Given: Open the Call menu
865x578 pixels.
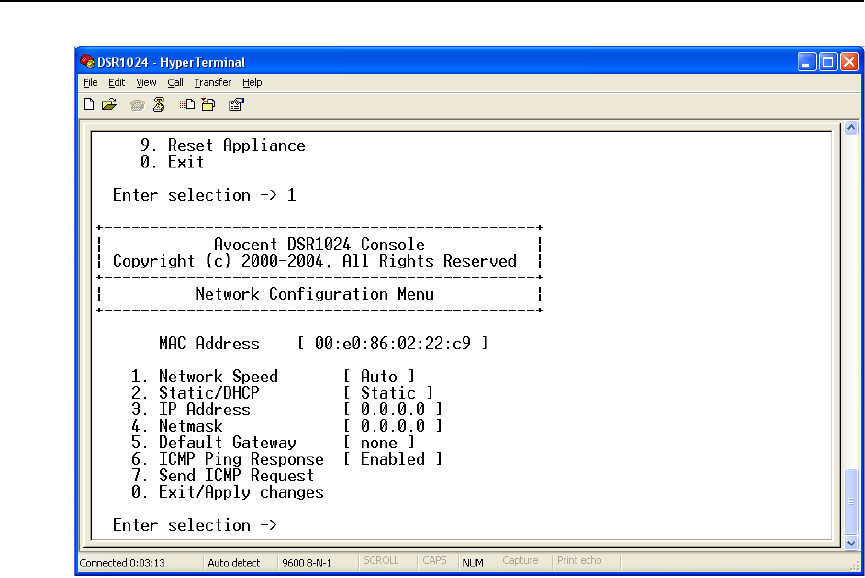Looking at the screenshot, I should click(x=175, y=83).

== == ==

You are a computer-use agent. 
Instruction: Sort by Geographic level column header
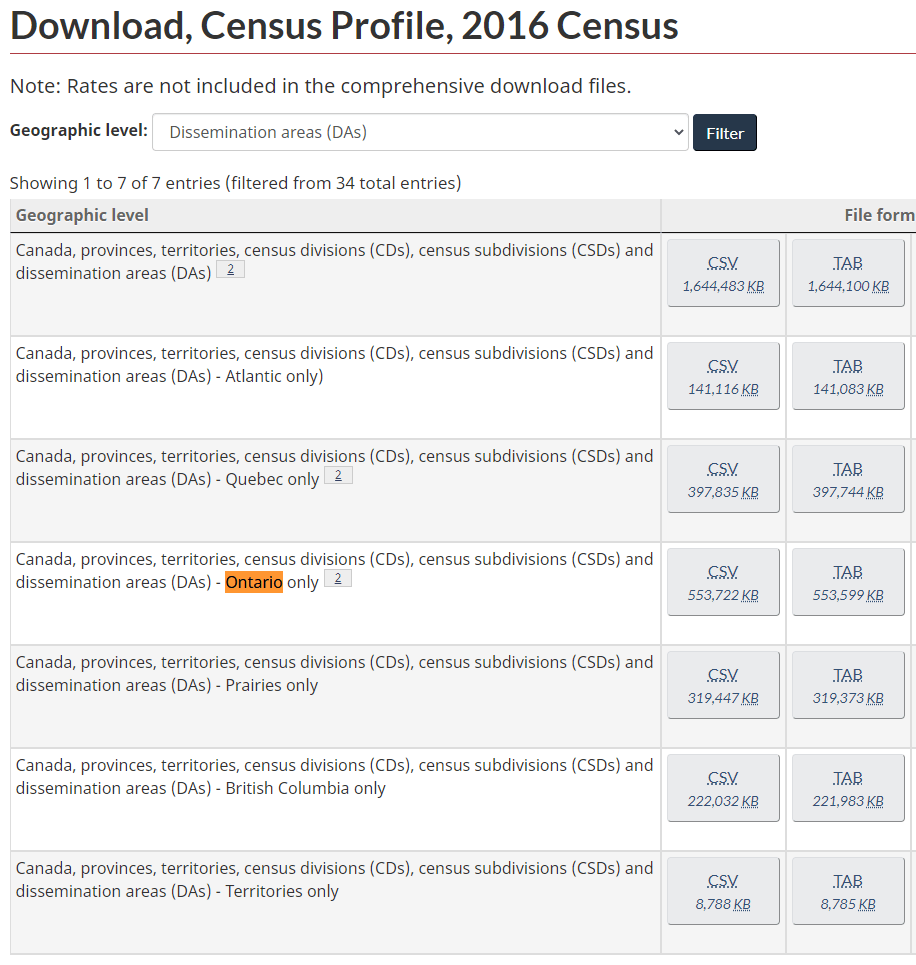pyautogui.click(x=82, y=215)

== == ==

**Goal of the exercise**
Starting at the line that has "You are a computer-use agent." and stopping after the line that has "pyautogui.click(x=82, y=215)", write those lines again with "Geographic level" replaced by "Population" and all else unchanged. Leave the pictures out.

**Result**
You are a computer-use agent. 
Instruction: Sort by Population column header
pyautogui.click(x=82, y=215)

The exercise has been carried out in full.